Pode ser que aconteça aos vinte. Às vezes começa aos vinte e cinco. Conheço pessoas que enfrentaram a mudança aos vinte e nove, beirando os trinta. Bom, comigo está acontecendo.

O corpo já não aguenta mais tanto álcool, o dogão depois da balada, embrulha o estômago. As festas com luzes piscando e som alto começam a causar náuseas, dor de cabeça e vontade de sair correndo. Beijos desesperados com gosto de cigarro e vodca, não fazem mais nenhum sentido – se é que fizeram um dia. A gente quer uma coisa mais lenta, um olhar mais demorado, um beijo no rosto que desliza suavemente e encontra a boca, não essa coisa meio predador querendo devorar a presa.

O boteco de sempre, perde a graça. Você olha os amigos ao redor da mesa e sente um vazio sufocante, mas sorri para disfarçar o desconforto – ali não é mais o seu lugar. Falar sobre sexo, signo e relacionamentos que não deram certo, não é mais tão interessante quanto antes. A saideira que antes era postergada, hoje vem antes das dez. Nada contra a boêmia, mas há um momento em que trocamos a roda de conversa, por uma taça de vinho e Nora Jones cantando bem baixinho na vitrola.

Outra coisa que muda com o passar dos anos, é o jeito como você encara a vida em par. Relacionamento passa a ter peso dois. A gente não quer só uma companhia para ir ao cinema ou para alterar o status do Facebook, porque-é-um-saco-ser-a-única-do-grupo-de-amigas-que-ainda-está-solteira.
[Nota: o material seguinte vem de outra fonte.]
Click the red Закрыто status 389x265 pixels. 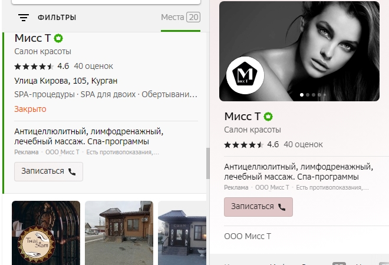(x=30, y=109)
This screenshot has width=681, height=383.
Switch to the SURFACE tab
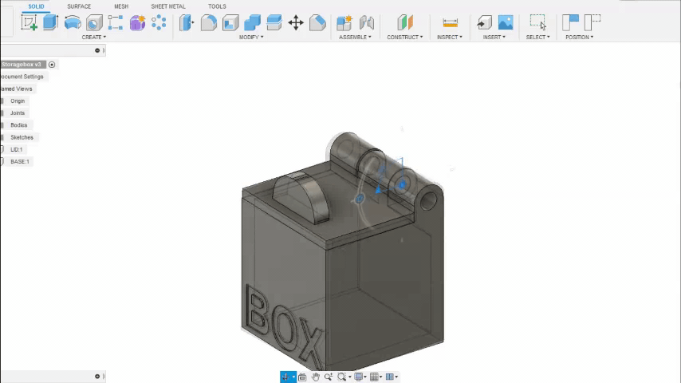(x=79, y=6)
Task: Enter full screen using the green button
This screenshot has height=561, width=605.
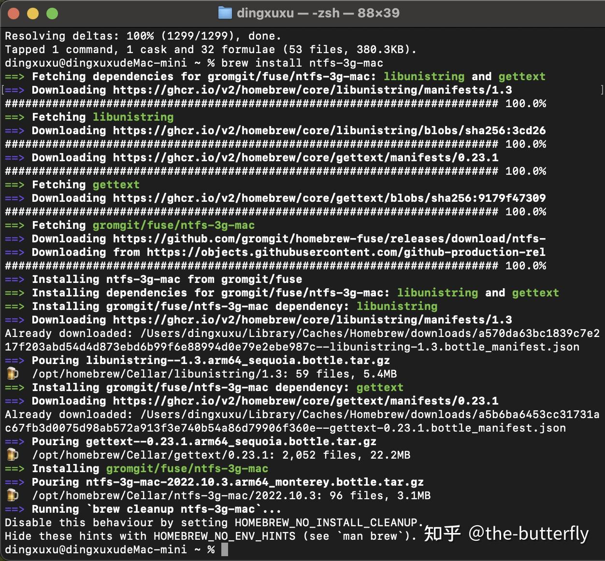Action: click(51, 13)
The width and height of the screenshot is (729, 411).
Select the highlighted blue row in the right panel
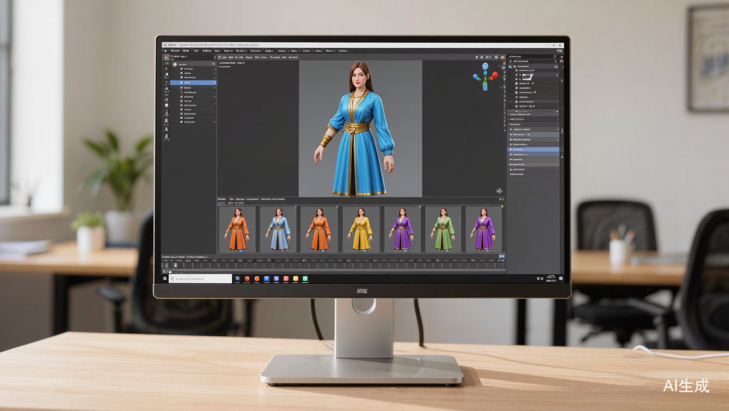click(533, 149)
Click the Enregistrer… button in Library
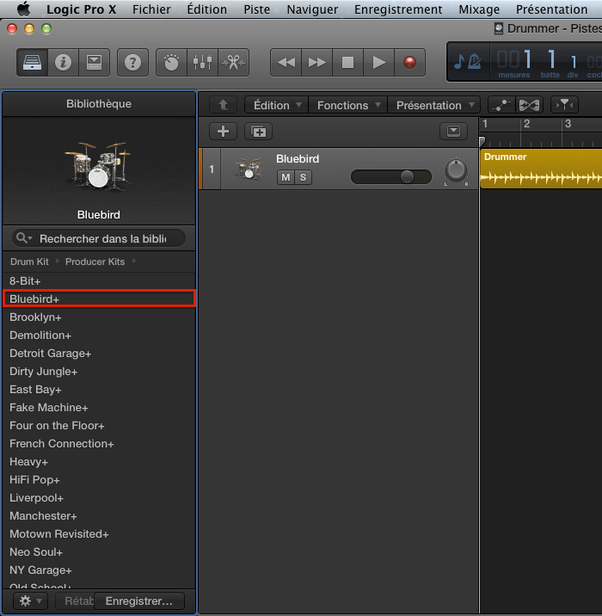602x616 pixels. coord(139,601)
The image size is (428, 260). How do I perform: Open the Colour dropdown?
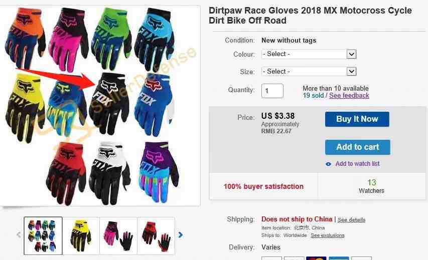click(x=309, y=54)
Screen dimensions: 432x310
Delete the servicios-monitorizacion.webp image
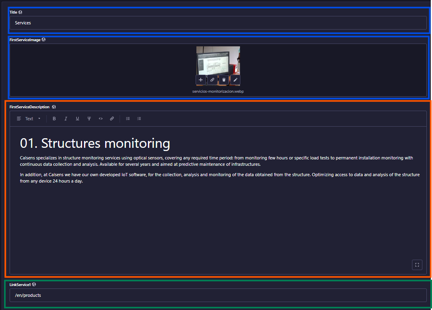pyautogui.click(x=224, y=80)
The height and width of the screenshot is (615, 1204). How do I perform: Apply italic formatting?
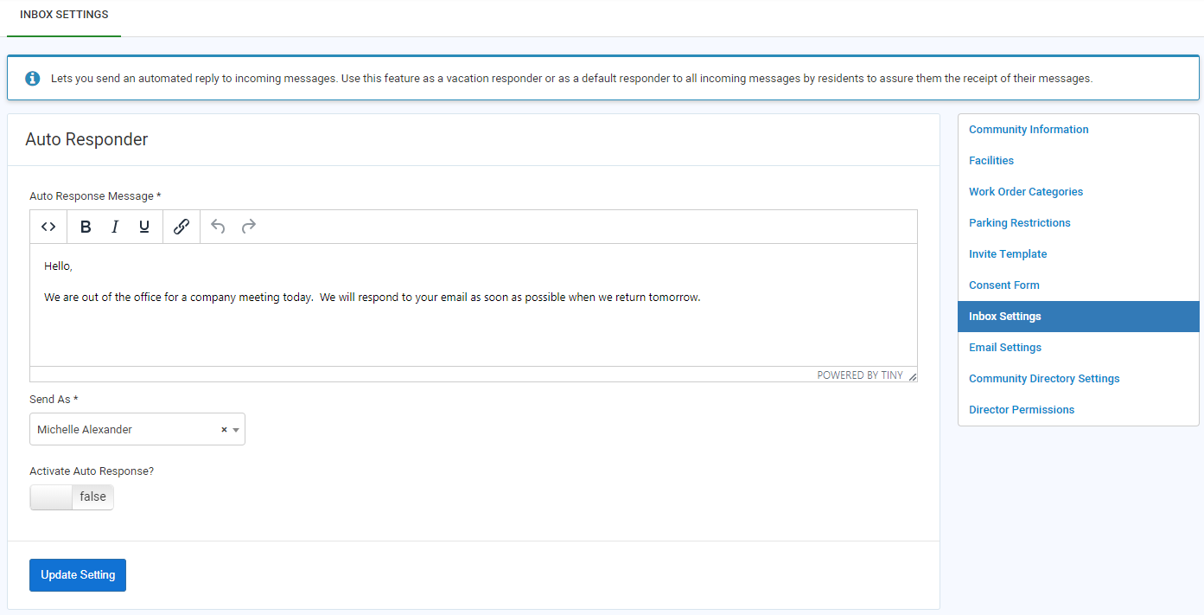(x=114, y=226)
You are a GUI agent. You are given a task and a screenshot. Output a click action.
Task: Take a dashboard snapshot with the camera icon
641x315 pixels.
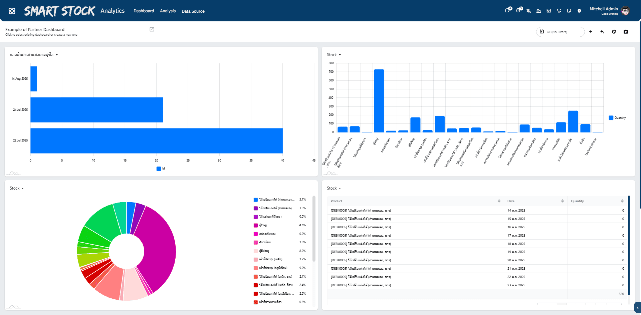pos(626,32)
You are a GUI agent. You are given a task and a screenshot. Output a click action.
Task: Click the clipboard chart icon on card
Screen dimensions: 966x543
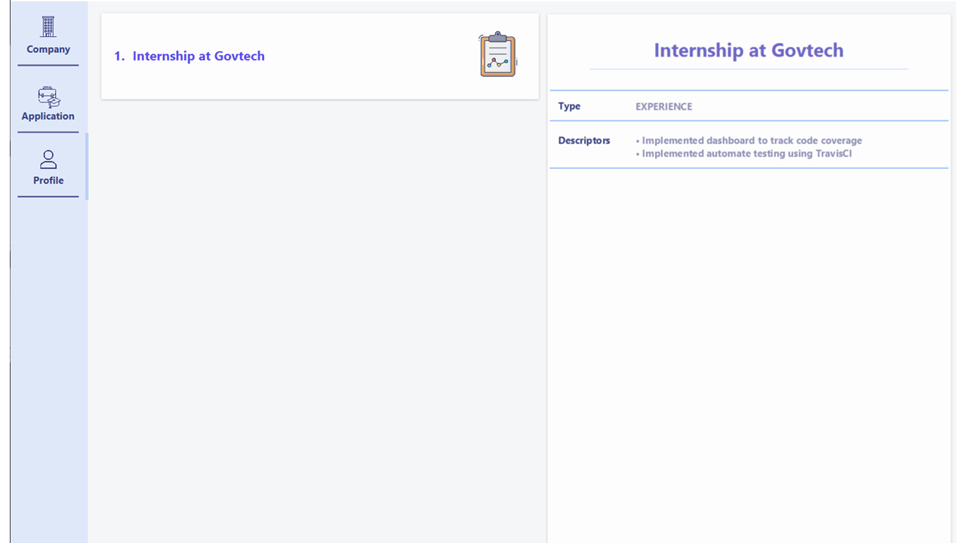coord(498,54)
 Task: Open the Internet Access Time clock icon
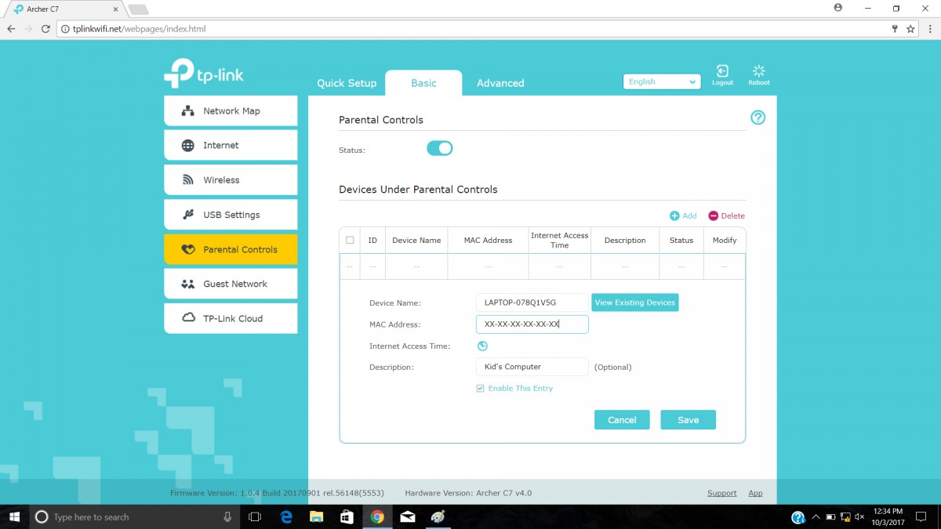click(482, 346)
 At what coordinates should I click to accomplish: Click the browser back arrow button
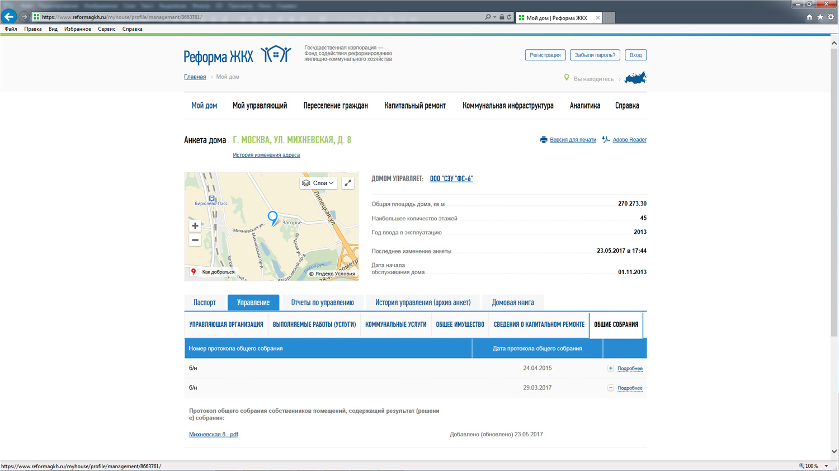click(9, 17)
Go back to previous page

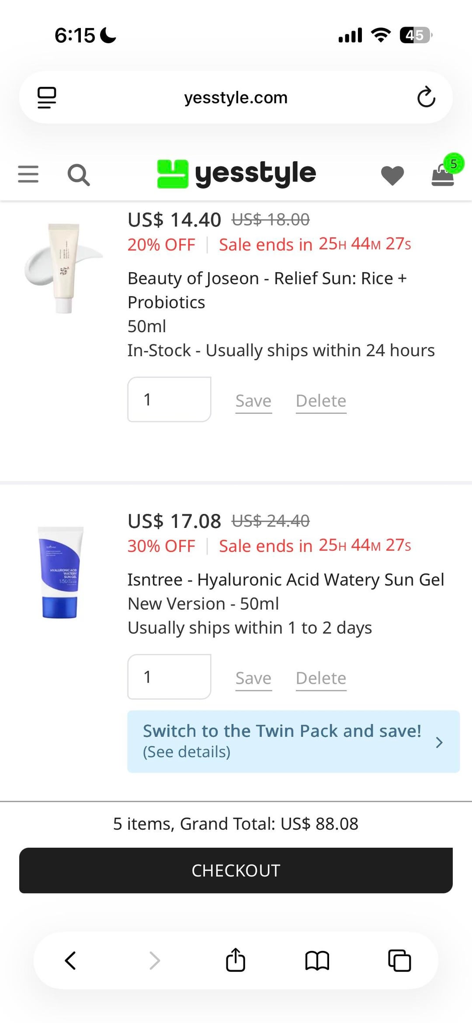tap(70, 961)
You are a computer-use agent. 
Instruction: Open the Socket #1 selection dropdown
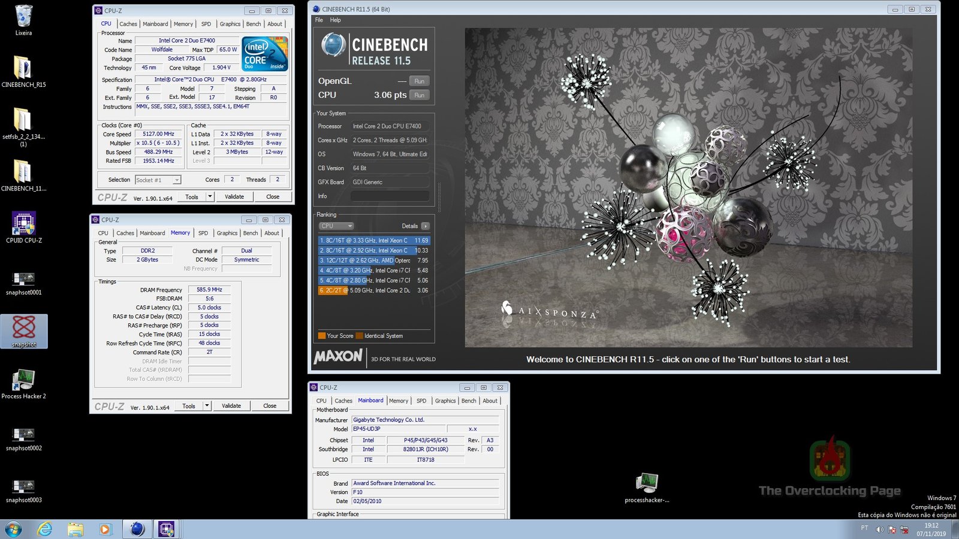(158, 180)
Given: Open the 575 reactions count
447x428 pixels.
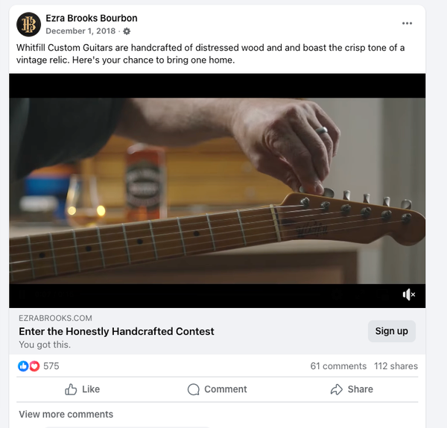Looking at the screenshot, I should (51, 366).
Não! A gente quer parceria, quer empatia, quer colo, quer ouvir coisa boa depois de uma segunda estressante. A gente quer alguém que nos olhe com zelo, alguém que ajeite nosso cabelo atrás da orelha e beijo nossa testa. Alguém que sinta-se feliz em nos fazer feliz.

Por último e mais difícil de lidar – pelo menos para mim – é a vida profissional. Passar oito horas do seu dia fazendo algo que não te satisfaz, que não te dá prazer é extremamente frustrante, você começa a se questionar diariamente, busca um motivo plausível para continuar na mesmice, mas não encontra. Você sabe que tem que mudar, tem que ser feliz, seu trabalho precisa te motivar a levantar da cama antes do galo cantar – zona de conforto causa infelicidade e gastrite nervosa. Trabalhar só para pagar contas, não é trabalho, é tortura. “O que você quer ser quando crescer”, “Quero pagar contas”, era isso que você respondia? Não, não era. Você tinha sonhos, não tinha? É hora de resgatá-los.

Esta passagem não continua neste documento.